Dataset excerpt
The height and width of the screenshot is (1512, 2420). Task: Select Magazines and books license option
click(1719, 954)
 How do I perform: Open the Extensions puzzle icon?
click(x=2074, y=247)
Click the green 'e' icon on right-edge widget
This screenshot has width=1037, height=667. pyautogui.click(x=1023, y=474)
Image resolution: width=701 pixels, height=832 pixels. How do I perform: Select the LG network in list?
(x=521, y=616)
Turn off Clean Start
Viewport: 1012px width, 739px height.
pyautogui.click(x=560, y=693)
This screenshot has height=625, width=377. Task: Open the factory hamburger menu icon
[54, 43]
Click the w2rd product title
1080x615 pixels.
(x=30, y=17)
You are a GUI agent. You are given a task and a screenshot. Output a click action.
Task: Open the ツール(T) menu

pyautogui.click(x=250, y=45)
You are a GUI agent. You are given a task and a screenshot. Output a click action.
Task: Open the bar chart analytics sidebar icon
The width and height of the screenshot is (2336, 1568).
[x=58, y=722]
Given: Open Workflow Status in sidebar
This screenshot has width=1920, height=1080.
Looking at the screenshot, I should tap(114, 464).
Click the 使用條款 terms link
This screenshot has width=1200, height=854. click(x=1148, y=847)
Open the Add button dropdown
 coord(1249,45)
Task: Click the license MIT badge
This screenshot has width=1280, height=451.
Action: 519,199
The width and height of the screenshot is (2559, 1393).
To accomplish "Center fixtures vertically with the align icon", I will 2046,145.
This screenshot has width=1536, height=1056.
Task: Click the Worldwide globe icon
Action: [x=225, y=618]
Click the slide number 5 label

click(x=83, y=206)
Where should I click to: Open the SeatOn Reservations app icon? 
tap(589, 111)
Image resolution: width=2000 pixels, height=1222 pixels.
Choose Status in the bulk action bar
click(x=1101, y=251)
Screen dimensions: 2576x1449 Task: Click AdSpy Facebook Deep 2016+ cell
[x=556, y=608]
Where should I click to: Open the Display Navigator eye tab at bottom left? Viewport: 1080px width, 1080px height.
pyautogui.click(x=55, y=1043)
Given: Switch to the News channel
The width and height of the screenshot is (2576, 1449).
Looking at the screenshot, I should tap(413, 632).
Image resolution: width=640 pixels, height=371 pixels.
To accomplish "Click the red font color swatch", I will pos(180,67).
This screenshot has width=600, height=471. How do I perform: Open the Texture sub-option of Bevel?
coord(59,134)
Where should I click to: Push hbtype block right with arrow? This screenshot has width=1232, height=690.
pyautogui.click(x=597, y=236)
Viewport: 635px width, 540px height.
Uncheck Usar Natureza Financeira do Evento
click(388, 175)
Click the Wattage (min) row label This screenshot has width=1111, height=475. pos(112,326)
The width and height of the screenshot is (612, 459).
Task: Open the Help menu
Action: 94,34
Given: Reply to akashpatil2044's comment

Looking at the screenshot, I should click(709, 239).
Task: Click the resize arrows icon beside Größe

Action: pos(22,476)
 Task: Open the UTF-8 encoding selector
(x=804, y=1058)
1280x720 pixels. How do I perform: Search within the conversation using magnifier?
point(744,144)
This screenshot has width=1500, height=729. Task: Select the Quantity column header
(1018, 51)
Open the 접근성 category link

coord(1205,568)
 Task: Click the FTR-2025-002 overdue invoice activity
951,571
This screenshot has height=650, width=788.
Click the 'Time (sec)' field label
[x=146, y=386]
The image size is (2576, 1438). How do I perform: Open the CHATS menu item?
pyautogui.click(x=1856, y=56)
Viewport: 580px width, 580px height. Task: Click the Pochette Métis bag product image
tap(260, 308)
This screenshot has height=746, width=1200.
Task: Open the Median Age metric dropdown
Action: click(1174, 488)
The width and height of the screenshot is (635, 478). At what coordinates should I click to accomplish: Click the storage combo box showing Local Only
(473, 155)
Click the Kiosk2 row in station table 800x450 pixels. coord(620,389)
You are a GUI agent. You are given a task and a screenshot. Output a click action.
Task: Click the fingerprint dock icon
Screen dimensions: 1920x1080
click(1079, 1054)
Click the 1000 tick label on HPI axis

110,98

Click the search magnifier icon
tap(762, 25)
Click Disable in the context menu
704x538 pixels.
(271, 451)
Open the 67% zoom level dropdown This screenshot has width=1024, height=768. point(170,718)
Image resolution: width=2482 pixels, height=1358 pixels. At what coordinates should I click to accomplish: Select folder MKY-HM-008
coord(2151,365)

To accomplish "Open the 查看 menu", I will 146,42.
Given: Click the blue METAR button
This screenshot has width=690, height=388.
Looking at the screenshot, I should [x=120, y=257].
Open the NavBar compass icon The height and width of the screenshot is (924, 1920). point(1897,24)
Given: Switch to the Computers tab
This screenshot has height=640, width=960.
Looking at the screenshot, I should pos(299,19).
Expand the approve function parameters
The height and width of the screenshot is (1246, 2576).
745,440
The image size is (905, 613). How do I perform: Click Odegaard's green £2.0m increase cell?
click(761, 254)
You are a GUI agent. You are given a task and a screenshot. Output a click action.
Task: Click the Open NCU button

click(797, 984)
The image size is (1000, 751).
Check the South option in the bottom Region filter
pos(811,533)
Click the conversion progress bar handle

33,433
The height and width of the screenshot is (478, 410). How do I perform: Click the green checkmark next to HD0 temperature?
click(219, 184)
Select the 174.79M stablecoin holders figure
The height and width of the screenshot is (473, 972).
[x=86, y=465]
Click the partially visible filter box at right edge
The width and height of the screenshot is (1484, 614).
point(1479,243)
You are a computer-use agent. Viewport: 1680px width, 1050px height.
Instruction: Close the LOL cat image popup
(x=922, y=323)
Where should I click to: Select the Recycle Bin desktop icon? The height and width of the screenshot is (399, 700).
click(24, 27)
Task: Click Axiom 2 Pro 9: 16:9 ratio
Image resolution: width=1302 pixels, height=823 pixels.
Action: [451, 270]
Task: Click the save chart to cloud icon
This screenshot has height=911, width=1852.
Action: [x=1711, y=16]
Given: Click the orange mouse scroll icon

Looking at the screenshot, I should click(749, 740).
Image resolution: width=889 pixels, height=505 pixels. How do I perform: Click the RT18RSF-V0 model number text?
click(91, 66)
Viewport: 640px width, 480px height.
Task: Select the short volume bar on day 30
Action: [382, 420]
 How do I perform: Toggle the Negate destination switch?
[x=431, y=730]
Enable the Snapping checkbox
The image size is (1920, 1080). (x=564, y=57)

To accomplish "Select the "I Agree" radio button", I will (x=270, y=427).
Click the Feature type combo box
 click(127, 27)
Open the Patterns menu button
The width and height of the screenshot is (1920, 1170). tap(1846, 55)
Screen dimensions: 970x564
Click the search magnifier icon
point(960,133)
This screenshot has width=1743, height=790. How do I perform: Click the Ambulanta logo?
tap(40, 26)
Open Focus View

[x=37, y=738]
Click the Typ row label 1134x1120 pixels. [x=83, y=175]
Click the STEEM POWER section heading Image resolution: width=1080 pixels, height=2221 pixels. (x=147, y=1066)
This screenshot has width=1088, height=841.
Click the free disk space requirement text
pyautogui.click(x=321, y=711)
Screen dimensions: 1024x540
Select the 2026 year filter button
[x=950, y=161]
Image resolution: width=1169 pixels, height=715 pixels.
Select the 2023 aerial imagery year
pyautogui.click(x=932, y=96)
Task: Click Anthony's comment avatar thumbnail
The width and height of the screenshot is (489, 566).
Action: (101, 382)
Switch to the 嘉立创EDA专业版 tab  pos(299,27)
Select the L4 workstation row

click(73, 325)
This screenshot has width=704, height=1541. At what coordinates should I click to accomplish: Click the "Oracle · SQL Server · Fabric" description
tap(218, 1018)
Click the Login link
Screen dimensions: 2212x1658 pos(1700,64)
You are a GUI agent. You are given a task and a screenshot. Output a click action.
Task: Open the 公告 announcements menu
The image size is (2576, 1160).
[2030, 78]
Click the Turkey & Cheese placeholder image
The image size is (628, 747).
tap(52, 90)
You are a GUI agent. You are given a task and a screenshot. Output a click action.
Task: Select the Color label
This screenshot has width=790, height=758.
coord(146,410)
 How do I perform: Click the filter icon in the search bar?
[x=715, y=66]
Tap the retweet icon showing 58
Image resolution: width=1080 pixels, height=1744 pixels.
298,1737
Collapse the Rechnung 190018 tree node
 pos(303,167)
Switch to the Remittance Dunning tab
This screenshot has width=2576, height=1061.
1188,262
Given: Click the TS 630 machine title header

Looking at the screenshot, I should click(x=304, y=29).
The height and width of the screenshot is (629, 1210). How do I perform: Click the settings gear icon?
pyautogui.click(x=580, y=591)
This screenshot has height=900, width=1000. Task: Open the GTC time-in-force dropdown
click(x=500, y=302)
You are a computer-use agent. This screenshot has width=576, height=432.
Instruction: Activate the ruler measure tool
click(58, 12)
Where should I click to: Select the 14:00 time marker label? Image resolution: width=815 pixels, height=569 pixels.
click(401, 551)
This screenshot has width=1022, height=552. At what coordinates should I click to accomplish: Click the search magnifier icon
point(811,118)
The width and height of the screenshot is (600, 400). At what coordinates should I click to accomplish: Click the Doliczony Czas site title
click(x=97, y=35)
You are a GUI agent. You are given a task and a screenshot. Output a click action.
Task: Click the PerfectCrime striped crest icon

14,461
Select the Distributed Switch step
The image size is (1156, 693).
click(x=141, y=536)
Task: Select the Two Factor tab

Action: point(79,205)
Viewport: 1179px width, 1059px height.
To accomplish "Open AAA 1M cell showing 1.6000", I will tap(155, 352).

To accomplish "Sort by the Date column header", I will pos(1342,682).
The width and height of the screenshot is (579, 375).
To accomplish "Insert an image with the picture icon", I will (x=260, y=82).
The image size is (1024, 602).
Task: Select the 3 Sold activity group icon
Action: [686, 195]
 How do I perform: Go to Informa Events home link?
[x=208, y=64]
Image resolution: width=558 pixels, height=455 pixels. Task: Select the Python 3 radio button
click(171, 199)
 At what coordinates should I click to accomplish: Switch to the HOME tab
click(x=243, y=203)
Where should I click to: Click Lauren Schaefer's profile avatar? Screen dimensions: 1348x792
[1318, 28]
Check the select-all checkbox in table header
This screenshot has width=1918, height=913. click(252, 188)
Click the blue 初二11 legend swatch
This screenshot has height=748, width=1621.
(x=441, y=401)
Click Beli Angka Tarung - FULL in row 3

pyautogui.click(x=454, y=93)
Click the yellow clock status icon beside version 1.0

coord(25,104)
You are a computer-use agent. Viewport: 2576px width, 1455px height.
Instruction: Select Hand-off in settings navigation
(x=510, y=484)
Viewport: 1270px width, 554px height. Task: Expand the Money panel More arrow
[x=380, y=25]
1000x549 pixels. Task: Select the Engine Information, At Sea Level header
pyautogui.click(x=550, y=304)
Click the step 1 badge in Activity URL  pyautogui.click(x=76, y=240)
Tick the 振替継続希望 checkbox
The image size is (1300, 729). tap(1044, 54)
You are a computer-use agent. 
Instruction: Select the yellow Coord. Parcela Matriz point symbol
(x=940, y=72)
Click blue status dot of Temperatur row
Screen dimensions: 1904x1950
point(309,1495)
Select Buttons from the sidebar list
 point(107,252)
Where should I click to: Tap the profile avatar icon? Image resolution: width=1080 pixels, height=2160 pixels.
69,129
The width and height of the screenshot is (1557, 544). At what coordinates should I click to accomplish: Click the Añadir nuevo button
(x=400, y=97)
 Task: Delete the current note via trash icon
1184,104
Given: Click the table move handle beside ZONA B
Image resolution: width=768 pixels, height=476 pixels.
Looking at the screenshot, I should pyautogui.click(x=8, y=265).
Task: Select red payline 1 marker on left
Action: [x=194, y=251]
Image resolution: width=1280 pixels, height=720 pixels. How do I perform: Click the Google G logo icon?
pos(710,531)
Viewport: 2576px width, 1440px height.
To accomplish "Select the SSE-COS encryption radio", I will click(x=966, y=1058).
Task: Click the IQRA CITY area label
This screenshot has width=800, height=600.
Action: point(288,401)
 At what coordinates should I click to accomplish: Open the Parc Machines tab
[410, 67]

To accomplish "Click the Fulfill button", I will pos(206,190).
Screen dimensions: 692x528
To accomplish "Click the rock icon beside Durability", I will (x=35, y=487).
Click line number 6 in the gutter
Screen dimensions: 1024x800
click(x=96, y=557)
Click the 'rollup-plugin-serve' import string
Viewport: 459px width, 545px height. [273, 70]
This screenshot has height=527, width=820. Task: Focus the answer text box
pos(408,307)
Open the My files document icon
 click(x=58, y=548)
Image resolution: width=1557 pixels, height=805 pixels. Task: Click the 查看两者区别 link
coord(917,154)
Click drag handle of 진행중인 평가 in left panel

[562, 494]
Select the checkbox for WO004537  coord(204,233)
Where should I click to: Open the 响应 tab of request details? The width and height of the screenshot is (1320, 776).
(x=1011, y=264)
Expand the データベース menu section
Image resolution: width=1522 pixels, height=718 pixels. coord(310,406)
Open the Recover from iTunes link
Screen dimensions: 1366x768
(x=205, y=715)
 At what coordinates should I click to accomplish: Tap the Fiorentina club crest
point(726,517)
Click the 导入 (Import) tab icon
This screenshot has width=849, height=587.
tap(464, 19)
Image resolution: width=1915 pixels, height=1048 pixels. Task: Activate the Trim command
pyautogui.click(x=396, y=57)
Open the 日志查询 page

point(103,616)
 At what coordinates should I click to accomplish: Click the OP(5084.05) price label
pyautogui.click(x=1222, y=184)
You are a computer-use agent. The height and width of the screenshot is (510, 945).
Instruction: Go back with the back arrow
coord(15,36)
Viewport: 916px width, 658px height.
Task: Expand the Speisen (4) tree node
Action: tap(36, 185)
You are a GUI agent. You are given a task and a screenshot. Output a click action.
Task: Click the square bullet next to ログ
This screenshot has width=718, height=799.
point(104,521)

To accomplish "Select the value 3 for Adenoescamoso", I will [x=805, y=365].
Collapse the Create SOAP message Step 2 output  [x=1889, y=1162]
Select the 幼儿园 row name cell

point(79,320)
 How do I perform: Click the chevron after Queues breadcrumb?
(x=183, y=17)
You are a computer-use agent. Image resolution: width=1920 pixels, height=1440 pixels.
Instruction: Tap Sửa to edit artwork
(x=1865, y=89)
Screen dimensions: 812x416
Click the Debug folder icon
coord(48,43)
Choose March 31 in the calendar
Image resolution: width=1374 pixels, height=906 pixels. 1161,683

• AIM: Convert the part of the listing that opens with the line containing "Image resolution: width=640" and closes with the line containing "Action: pos(22,476)" into a Markdown table with the columns No. and Line. Number each row and omit blank lines.

• RESULT FOR THIS TASK:
| No. | Line |
|---|---|
| 1 | Image resolution: width=640 pixels, height=371 pixels. |
| 2 | To accomplish "Click the red font color swatch", I will pos(180,67). |
| 3 | This screenshot has width=600, height=471. How do I perform: Open the Texture sub-option of Bevel? |
| 4 | coord(59,134) |
| 5 | Where should I click to: Push hbtype block right with arrow? This screenshot has width=1232, height=690. |
| 6 | pyautogui.click(x=597, y=236) |
| 7 | Viewport: 635px width, 540px height. |
| 8 | Uncheck Usar Natureza Financeira do Evento |
| 9 | click(388, 175) |
| 10 | Click the Wattage (min) row label This screenshot has width=1111, height=475. pos(112,326) |
| 11 | The width and height of the screenshot is (612, 459). |
| 12 | Task: Open the Help menu |
| 13 | Action: 94,34 |
| 14 | Given: Reply to akashpatil2044's comment |
| 15 | Looking at the screenshot, I should click(709, 239). |
| 16 | Task: Click the resize arrows icon beside Größe |
| 17 | Action: pos(22,476) |